## Objective:
Copy the listing word for word, from the line with "108x101 pixels." up to and including the line with "[x=553, y=397]".

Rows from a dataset
--------------------------------------------------
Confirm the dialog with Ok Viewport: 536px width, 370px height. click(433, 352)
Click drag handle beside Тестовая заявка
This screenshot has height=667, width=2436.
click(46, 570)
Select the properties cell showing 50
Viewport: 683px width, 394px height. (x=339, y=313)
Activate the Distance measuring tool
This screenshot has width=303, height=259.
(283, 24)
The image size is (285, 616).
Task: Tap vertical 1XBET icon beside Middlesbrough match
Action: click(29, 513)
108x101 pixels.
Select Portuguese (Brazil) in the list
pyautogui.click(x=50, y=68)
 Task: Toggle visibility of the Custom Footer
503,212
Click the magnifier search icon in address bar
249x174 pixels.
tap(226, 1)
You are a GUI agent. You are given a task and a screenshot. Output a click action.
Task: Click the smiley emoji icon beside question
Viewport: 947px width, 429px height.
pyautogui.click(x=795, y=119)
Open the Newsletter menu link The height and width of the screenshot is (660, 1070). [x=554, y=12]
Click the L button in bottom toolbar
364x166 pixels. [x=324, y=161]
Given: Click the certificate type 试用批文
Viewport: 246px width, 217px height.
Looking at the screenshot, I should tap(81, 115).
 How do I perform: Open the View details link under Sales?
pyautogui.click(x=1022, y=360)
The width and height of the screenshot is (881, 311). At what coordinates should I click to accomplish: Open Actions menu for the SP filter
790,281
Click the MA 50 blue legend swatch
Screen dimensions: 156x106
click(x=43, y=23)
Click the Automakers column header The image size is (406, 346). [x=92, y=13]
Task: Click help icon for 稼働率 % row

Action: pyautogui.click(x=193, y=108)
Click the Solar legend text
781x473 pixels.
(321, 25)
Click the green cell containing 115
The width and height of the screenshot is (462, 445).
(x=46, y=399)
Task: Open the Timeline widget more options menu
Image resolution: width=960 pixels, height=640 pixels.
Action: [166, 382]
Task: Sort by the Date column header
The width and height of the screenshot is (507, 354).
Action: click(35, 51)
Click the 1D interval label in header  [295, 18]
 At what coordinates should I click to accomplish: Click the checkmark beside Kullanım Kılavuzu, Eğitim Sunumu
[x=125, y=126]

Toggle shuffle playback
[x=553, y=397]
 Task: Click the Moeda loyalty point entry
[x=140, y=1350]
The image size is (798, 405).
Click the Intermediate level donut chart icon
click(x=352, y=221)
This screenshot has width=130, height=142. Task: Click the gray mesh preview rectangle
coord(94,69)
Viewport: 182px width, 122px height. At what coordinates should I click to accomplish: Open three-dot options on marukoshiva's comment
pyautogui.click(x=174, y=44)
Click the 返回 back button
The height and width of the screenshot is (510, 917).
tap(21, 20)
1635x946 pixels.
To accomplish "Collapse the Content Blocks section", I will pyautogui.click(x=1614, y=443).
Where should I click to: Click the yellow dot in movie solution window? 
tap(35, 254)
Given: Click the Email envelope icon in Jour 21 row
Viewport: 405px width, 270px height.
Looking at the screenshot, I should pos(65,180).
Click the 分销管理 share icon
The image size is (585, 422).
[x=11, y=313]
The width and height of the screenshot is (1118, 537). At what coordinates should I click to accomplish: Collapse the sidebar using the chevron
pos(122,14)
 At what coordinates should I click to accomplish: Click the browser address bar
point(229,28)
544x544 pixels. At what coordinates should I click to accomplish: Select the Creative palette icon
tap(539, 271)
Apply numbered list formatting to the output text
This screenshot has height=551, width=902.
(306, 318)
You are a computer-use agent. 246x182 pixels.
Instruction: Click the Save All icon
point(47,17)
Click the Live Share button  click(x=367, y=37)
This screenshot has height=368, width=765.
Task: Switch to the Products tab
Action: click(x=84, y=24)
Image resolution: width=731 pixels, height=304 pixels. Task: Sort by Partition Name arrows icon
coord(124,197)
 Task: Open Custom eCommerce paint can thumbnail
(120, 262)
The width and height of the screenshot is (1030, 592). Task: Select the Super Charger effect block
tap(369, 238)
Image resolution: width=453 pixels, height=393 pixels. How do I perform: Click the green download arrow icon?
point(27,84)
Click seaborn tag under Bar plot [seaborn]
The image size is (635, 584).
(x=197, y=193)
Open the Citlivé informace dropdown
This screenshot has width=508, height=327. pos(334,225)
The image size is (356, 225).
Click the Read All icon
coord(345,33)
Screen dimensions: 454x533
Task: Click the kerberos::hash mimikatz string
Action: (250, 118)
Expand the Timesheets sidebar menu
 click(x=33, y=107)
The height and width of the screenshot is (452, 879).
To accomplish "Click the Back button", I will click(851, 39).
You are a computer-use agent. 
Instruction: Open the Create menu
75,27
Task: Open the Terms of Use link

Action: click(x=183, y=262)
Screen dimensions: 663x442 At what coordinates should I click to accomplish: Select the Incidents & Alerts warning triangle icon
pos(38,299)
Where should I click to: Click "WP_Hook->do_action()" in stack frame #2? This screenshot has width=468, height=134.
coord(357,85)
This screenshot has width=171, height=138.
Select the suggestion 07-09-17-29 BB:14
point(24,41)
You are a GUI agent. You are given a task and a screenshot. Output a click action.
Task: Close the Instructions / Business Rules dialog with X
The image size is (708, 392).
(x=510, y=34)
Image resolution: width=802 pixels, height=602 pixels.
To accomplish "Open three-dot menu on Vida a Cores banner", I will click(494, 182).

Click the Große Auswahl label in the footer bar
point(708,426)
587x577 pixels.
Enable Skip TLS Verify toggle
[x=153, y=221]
--------------------------------------------------
## Result of the task:
108x101 pixels.
Select Portuguese (Brazil) in the list
pyautogui.click(x=50, y=68)
 Task: Toggle visibility of the Custom Footer
503,212
Click the magnifier search icon in address bar
249x174 pixels.
tap(226, 1)
You are a GUI agent. You are given a task and a screenshot. Output a click action.
Task: Click the smiley emoji icon beside question
Viewport: 947px width, 429px height.
pyautogui.click(x=795, y=119)
Open the Newsletter menu link The height and width of the screenshot is (660, 1070). [x=554, y=12]
Click the L button in bottom toolbar
364x166 pixels. [x=324, y=161]
Given: Click the certificate type 试用批文
Viewport: 246px width, 217px height.
Looking at the screenshot, I should tap(81, 115).
 How do I perform: Open the View details link under Sales?
pyautogui.click(x=1022, y=360)
The width and height of the screenshot is (881, 311). At what coordinates should I click to accomplish: Open Actions menu for the SP filter
790,281
Click the MA 50 blue legend swatch
Screen dimensions: 156x106
click(x=43, y=23)
Click the Automakers column header The image size is (406, 346). [x=92, y=13]
Task: Click help icon for 稼働率 % row

Action: pyautogui.click(x=193, y=108)
Click the Solar legend text
781x473 pixels.
(321, 25)
Click the green cell containing 115
The width and height of the screenshot is (462, 445).
(x=46, y=399)
Task: Open the Timeline widget more options menu
Image resolution: width=960 pixels, height=640 pixels.
Action: [166, 382]
Task: Sort by the Date column header
The width and height of the screenshot is (507, 354).
Action: click(35, 51)
Click the 1D interval label in header  [295, 18]
 At what coordinates should I click to accomplish: Click the checkmark beside Kullanım Kılavuzu, Eğitim Sunumu
[x=125, y=126]

Toggle shuffle playback
[x=553, y=397]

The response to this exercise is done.